• **EXERCISE BRIEF**
Pictures do not belong in the copy. Output exactly the lines from the one containing "Task: Open the Filters dropdown panel" to the end of the listing below.

• **THE DATA**

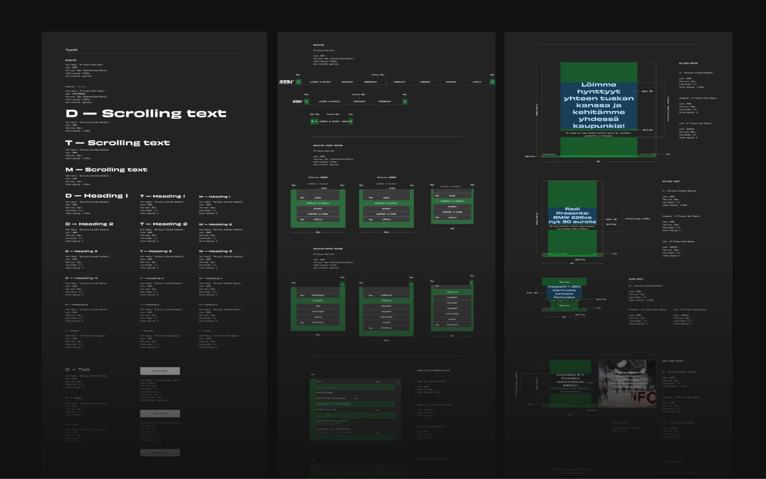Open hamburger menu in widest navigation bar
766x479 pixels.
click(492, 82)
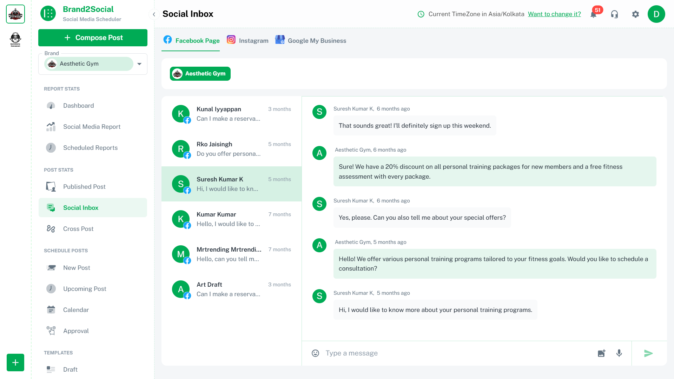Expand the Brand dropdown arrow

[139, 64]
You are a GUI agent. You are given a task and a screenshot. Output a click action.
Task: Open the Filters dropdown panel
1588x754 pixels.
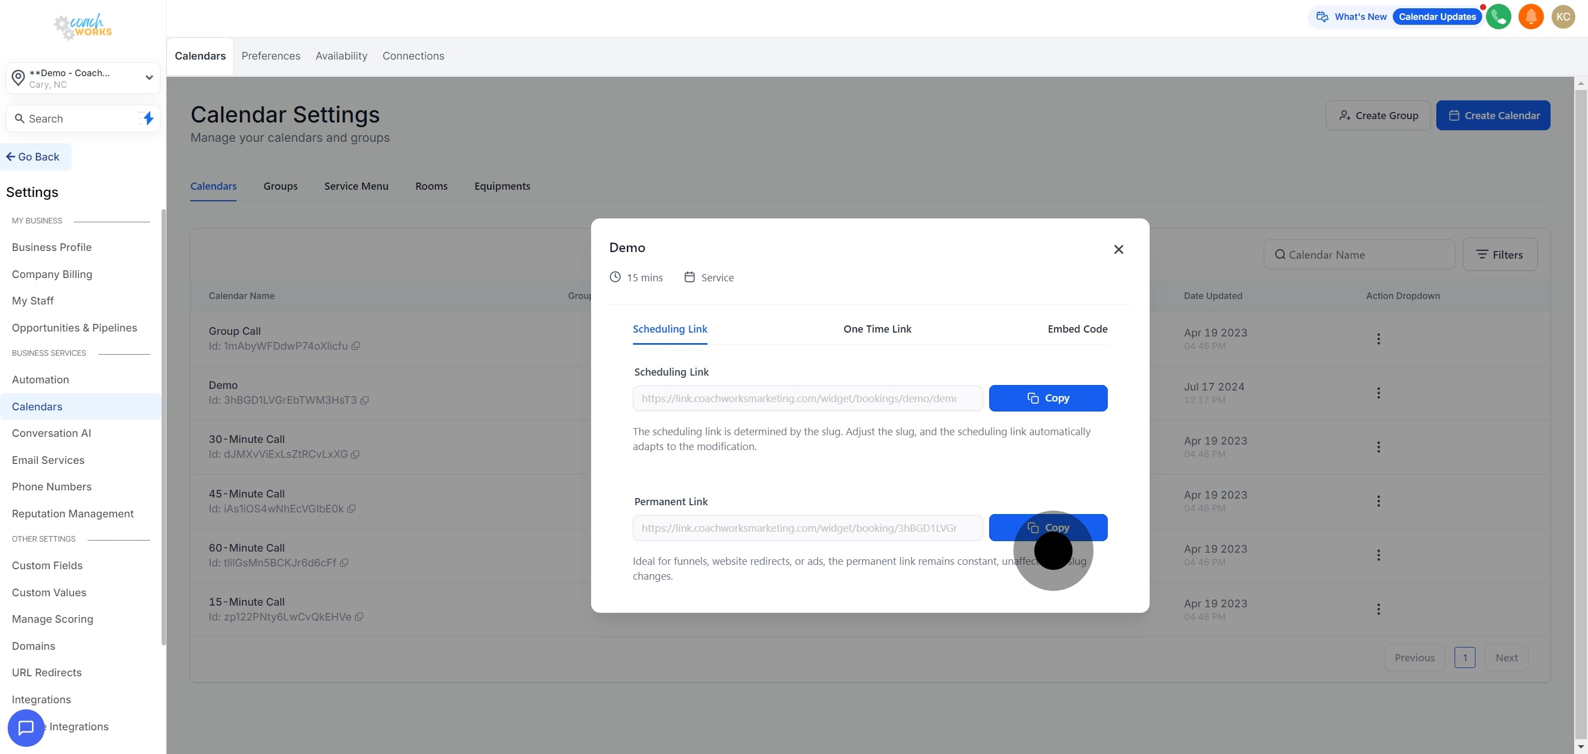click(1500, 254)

• **OUTPUT FOR THIS EXERCISE**
Task: Open the Filters dropdown panel
1588x754 pixels.
click(1500, 254)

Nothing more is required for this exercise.